• Selected excerpt:
+--

What happens to a little girl who grows up without a father? Can she ever feel truly loved and fully alive? Does she ever heal--or is she doomed to live a wounded, fragmented life and to pass her wounds down to her own children? Fatherlessness afflicts nearly half the households in America, and it has reached epidemic proportions in the African-American community, with especially devastating consequences for black women. In this powerful book, accomplished journalist Jonetta Rose Barras breaks the code of silence and gives voice to the experiences of America's fatherless women--starting with herself.

Passionate and shockingly frank, Whatever Happened to Daddy's Little Girl? is the first book to explore the plight of America's fatherless daughters from the unique perspective of the African-American community. This brilliant volume gives all fatherless daughters the knowledge that they are not alone and the courage to overcome the hidden pain they have suffered for so long.

+--

• Data shown:
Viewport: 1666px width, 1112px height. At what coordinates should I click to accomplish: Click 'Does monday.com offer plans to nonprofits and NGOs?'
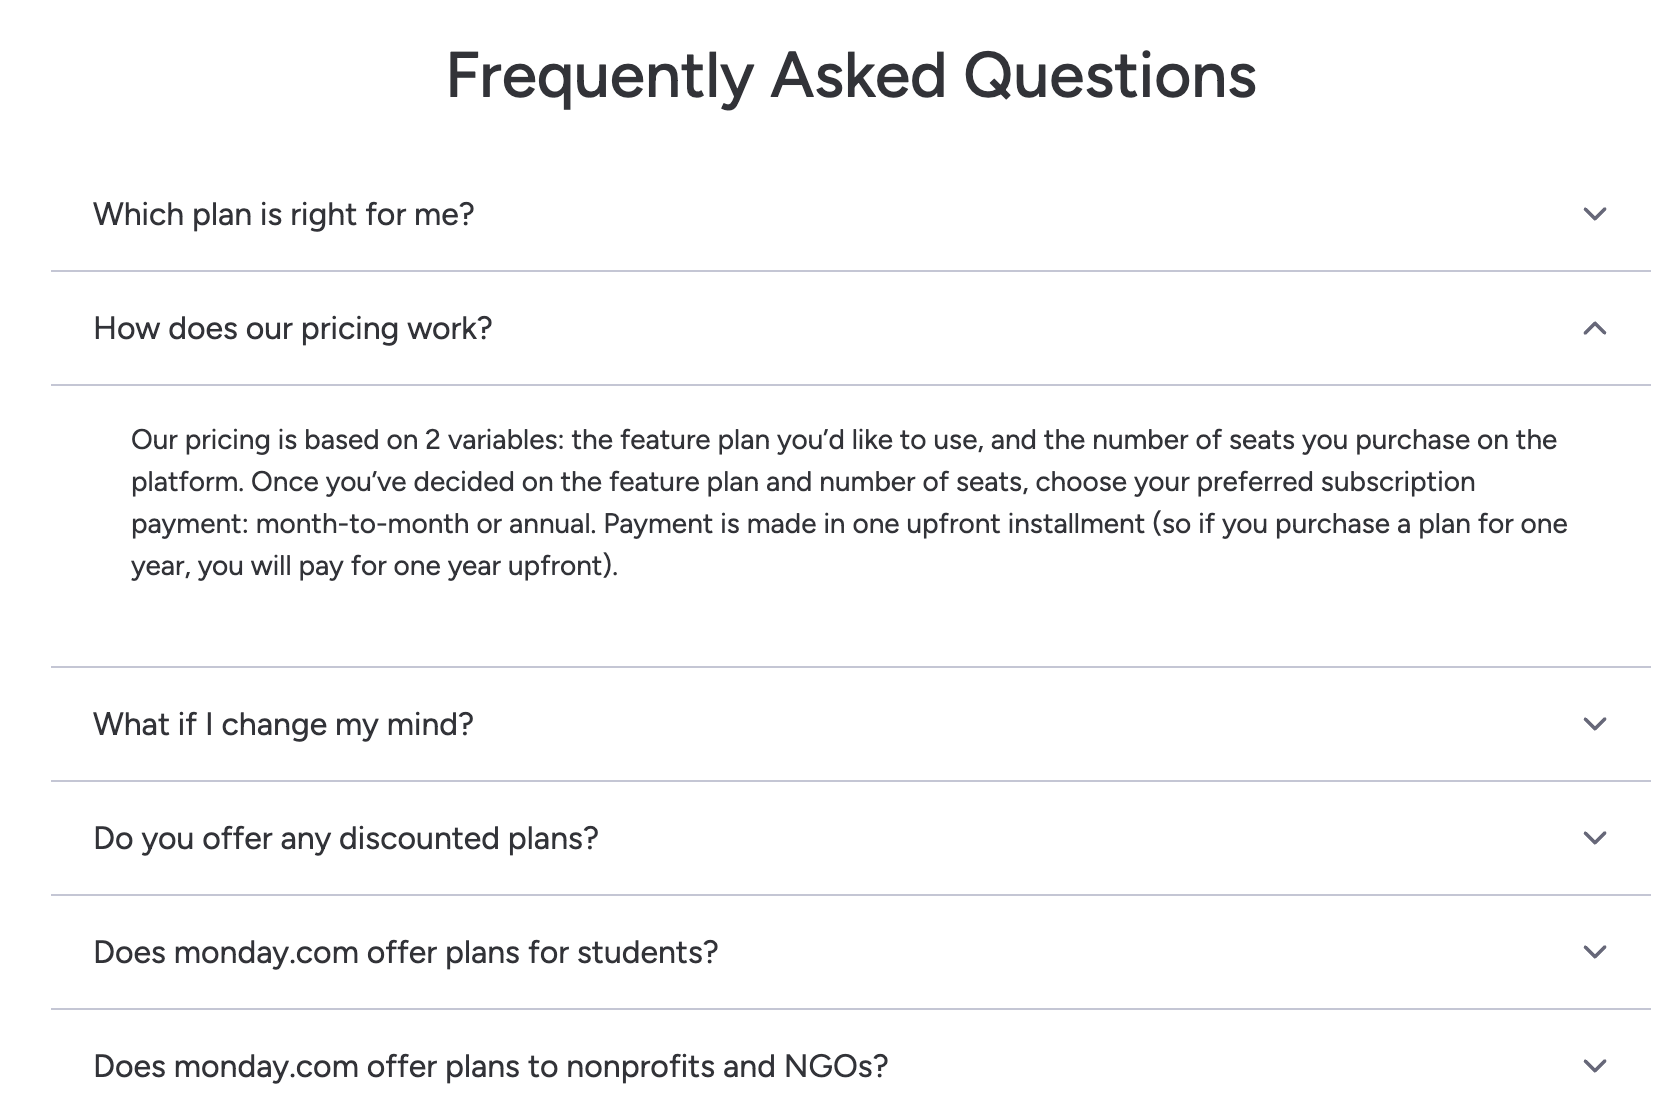click(490, 1066)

+--

• Task to carry out:
Copy out the whole book description word for word. Work only from the book description.

• Solution:
What happens to a little girl who grows up without a father? Can she ever feel truly loved and fully alive? Does she ever heal--or is she doomed to live a wounded, fragmented life and to pass her wounds down to her own children? Fatherlessness afflicts nearly half the households in America, and it has reached epidemic proportions in the African-American community, with especially devastating consequences for black women. In this powerful book, accomplished journalist Jonetta Rose Barras breaks the code of silence and gives voice to the experiences of America's fatherless women--starting with herself.

Passionate and shockingly frank, Whatever Happened to Daddy's Little Girl? is the first book to explore the plight of America's fatherless daughters from the unique perspective of the African-American community. This brilliant volume gives all fatherless daughters the knowledge that they are not alone and the courage to overcome the hidden pain they have suffered for so long.